The organisation’s budget submission, published today, says the act would “fail” unless the government finds new money to alleviate the social care crisis, which has left support for vulnerable people at risk and councils facing the prospect of legal challenges.
The Care Act, which came into force in 2014, set out councils’ responsibilities over the support provided to vulnerable people and their carers. These included requirements for councils to arrange services that help prevent or delay a person’s condition deteriorating, and develop a care market that delivers a wide-range of sustainable and high quality support services.
The LGA has said recent government measures, including allowing councils to raise the social care precept by 3% in the next two financial years and diverting £241m from the new homes bonus in 2017-18 to adult social care, would not reduce a projected £2.6bn funding shortfall in social care by 2020.
It warned chronic underfunding was “threatening the very spirit” of the Care Act and called for the government to be “open and upfront” with the public over the limitations of care that can be provided without new funding.

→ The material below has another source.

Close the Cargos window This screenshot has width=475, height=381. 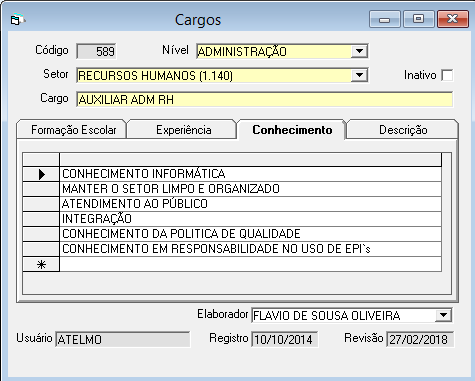(453, 19)
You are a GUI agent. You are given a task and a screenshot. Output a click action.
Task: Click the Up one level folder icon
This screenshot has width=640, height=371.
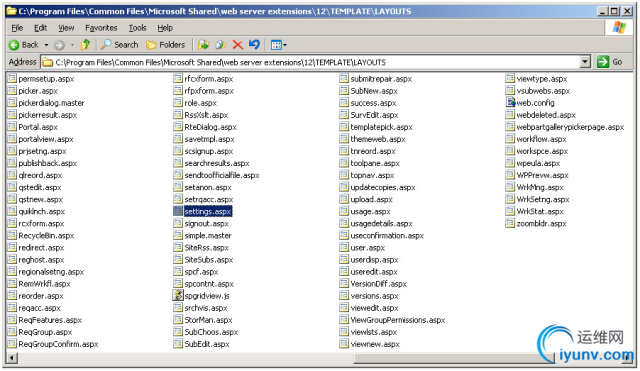coord(86,44)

The LGA added these could include only meeting basic needs such as helping people get out of bed, instead of enabling people to “enjoy fulfilling, independent lives at home in the community rather than a hospital ward”.
The submission also called on the government to publish contingency plans on how to deal with “major failure” in the care provider market.

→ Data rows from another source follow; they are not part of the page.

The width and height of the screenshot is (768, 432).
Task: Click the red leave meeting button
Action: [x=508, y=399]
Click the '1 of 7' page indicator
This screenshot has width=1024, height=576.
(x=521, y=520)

The LGA cited research by the UK Homecare Association which found 50% of providers decided against bidding for council contracts on the basis of price in 2014-15. The Association of Directors of Adult Social Services budget survey 2016 also found many councils had experienced providers in the home care or residential sector cease trading in the previous six months.
The LGA called on the government to reverse the decision to recycle new homes bonus funding to social care for 2017-18 and finance it with new money instead.
The sector should also be directly involved in the government’s current review of social care, the LGA said.
Izzi Seccombe (Con), chair of the LGA’s community wellbeing board, said the “intentions and spirit” of the Care Act were in “grave danger of falling apart and failing unless new funding is announced by government for adult social care”.
She said: “It is not good enough just to be trying to help someone get washed and dressed.
“Adult social care is about much more than this. It is about aspiring to help people live their lives to the fullest, and with dignity, not simply just get by. This is the great strength of the Care Act, which unfortunately is now at risk.”
The submission said current projections show there would be an overall funding gap in local government of at least £5.8bn by 2019-20.
It warned this would include a £1.9bn shortfall in children’s services. The LGA called on the government to allow councils to use newly retained business rates to plug service gaps before devolving any further responsibilities on the sector are considered.
The LGA also said private developers and housing associations alone cannot provide the level of housing needed to meet demand.
Among a number of measures, the LGA called for councils to be freed from borrowing restrictions to build homes. It also wants to establish a long-term financial framework that enables councils to invest, including the removal of housing revenue account borrowing from contributing to public debt.